Auburn Engineering faculty member named among America’s most inspiring Black scientists

By Chris Anthony

Published: Jan 21, 2021 3:25:00 PM

Jakita Thomas Jakita Thomas

Auburn Engineering faculty member Jakita Thomas was recently included in Cell Mentor’s list of 1,000 inspiring Black scientists in America.

The list was compiled by the Community of Scholars, a group of Persons Excluded because of their Ethnicity or Race (PEER) composed of postdoctoral fellows, early-stage investigators, instructors and consultants.

“I am incredibly humbled to be included among this incredible list of brilliant Black scientists who are doing work on the cutting edge of science, technology, engineering and mathematics,” Thomas said. “Black scientists have been involved in most of the scientific breakthroughs and innovations that have occurred throughout the 20th and 21st centuries, from GPS to the development of the first gaming console with interchangeable cartridges to computer-generated imagery.
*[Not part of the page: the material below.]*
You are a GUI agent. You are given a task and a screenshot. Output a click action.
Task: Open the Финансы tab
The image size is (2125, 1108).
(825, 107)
However, their contributions and leadership have often not been a part of the narrative of innovation and scientific advancement. It’s exciting and encouraging to know that, going forward, Black scientists can be recognized and acknowledged for the role they have played and will continue to play in leading innovation here in America and having impact around the world.” 

Thomas is the Philpott-WestPoint Stevens Associate Professor in the Department of Computer Science and Software Engineering and director of the CUltuRally & SOcially Relevant (CURSOR) Computing Lab. Her research interests include exploring the development of computational algorithmic thinking, promoting access to health care information and services for under-served populations, improving reasoning using expert cases, scientific reasoning, complex cognitive skills learning and computer-supported collaborative learning.

A noted researcher and leader in promoting equity and inclusion in computer science, Thomas has been honored for her research in this area and helped launch the inaugural Black Women in Computing Conference, which has since morphed into a computer science education and workforce development organization called blackcomputeHER.

“I’m elated but not surprised that Dr. Thomas is being recognized on a national level,” said Hari Narayanan, chair of computer science and software engineering. “Since coming to Auburn, she has been an inspiring role model to our students, and she has done yeoman’s work in making computer science and software engineering more equitable and inclusive.”

Thomas joined the Auburn Engineering faculty in 2016 after a six-year stint on the faculty at Spelman College. She began her career as a researcher at IBM Research – Almaden. Thomas is also the recipient of a National Science Foundation CAREER Award and a Presidential Early Career Award for Scientists and Engineers.